━━━ EXCERPT TO READ

In this post, I’m walking you through Sqoop 1.99.6 5 minutes Demo with emphasis on working with DB2. Hope this post can save you some time on googling (Believe me, I spent quite some time to get everything figured out when doing this hands-on practice on my own.) Let’s get started.
Preparation phase
Installation
I highly recommended to use cloudera hadoop distribution, CDH for this hands-on lab because CDH has already pre-installed Sqoop2 and has everything well-configured. I have tried out sqoop2 installation on Hortonworks HDP. The experience is not fun. So, I will assume you work with CDH for the rest of walkthrough.
I’m working with cloudera CDH 5.7.0 and “sqoop-1.99.6-bin-hadoop200”.
- Once you have sqoop downloaded, you need to untar it on the client that DB2 instance installed.
- You need to download the JDBC 4.0 Driver from IBM that matches with your DB2 version.

━━━━━━

REQUIREMENT 1
Rewrite everything from "I’m working with" down to "DB2 instance installed." in the Sqoop walkthrough, putting "extract" in place of "untar".
REQUIREMENT 2
Extend the Sqoop and DB2 walkthrough past its last line.

━━━ GIVEN DATA

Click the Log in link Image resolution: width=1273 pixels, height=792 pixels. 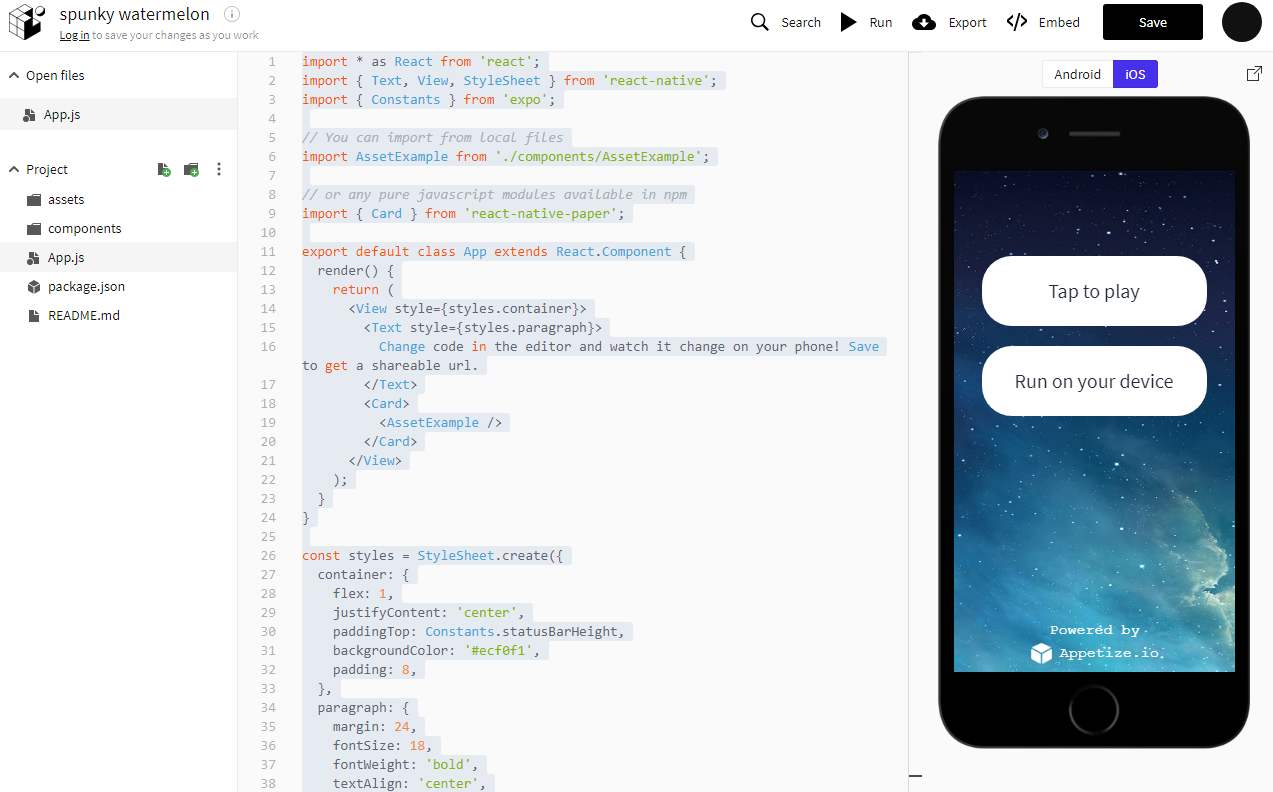[x=74, y=35]
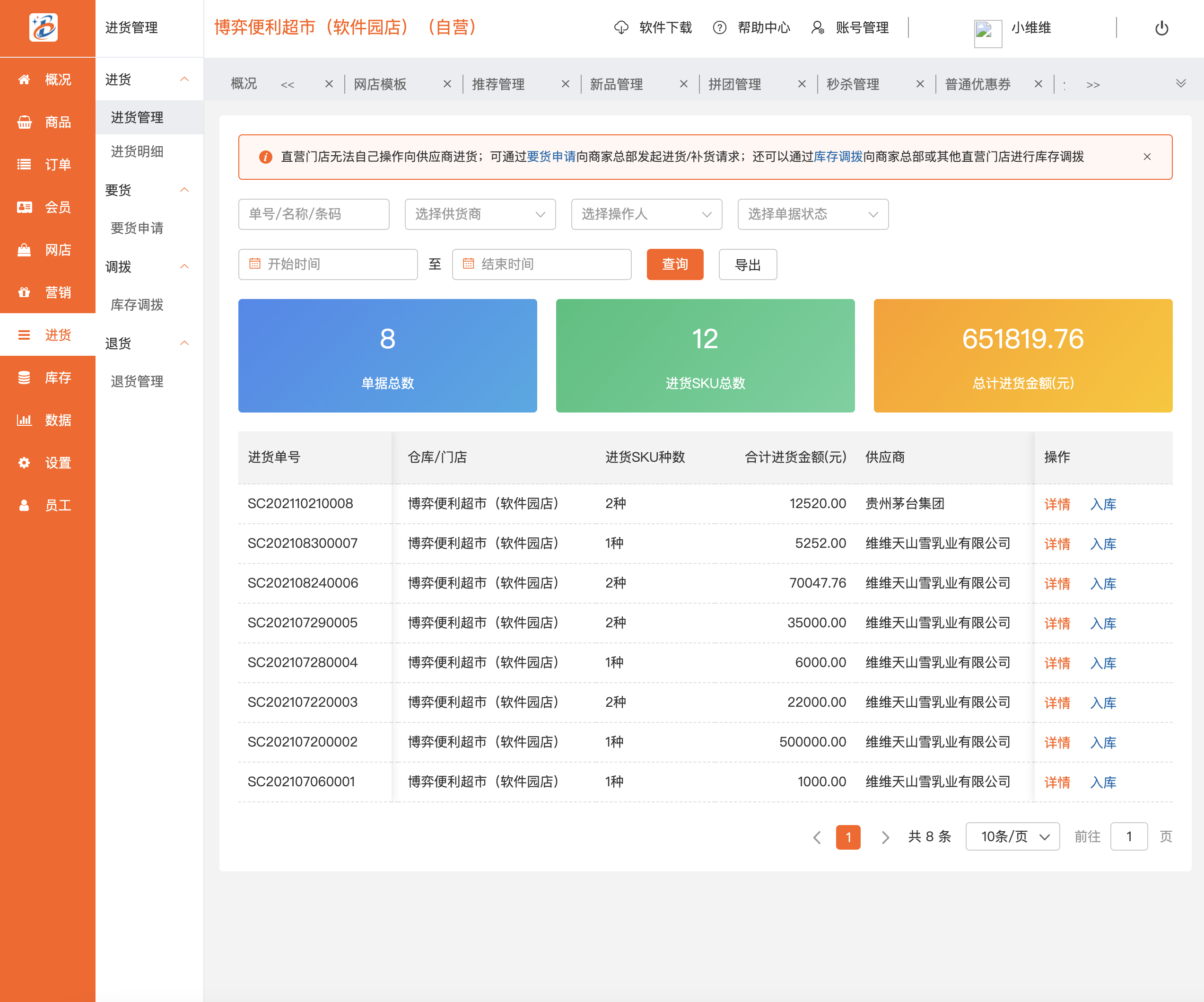Viewport: 1204px width, 1002px height.
Task: Click the account management user icon
Action: coord(818,27)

━━━━━━

EXERCISE OUTPUT 1
I’m working with cloudera CDH 5.7.0 and “sqoop-1.99.6-bin-hadoop200”.
- Once you have sqoop downloaded, you need to extract it on the client that DB2 instance installed.

EXERCISE OUTPUT 2
- You need to install the driver onto CDH sqoop and restart the sqoop service:
sudo cp db2jcc4.jar db2jcc.jar /var/lib/sqoop2/ sudo /sbin/service sqoop2-server stop sudo /sbin/service sqoop2-server start
Create a test database and table in DB2 to work with
$ db2 list db directory System Database Directory Number of entries in the directory = 1 Database 1 entry: Database alias = HZY Database name = HZY Local database directory = /home/iidev20 Database release level = 14.00 Comment = Directory entry type = Indirect Catalog database partition number = 0 Alternate server hostname = Alternate server port number = $ db2 connect to hzy Database Connection Information Database server = DB2/LINUXX8664 11.1.0 SQL authorization ID = IIDEV20 Local database alias = HZY $ db2 list tables Table/View Schema Type Creation time ------------------------------- --------------- ----- -------------------------- TEST1 IIDEV20 T 2016-07-12-20.33.38.801694 1 record(s) selected. $ db2 "select * from test1" C1 ----------- 4 1 record(s) selected.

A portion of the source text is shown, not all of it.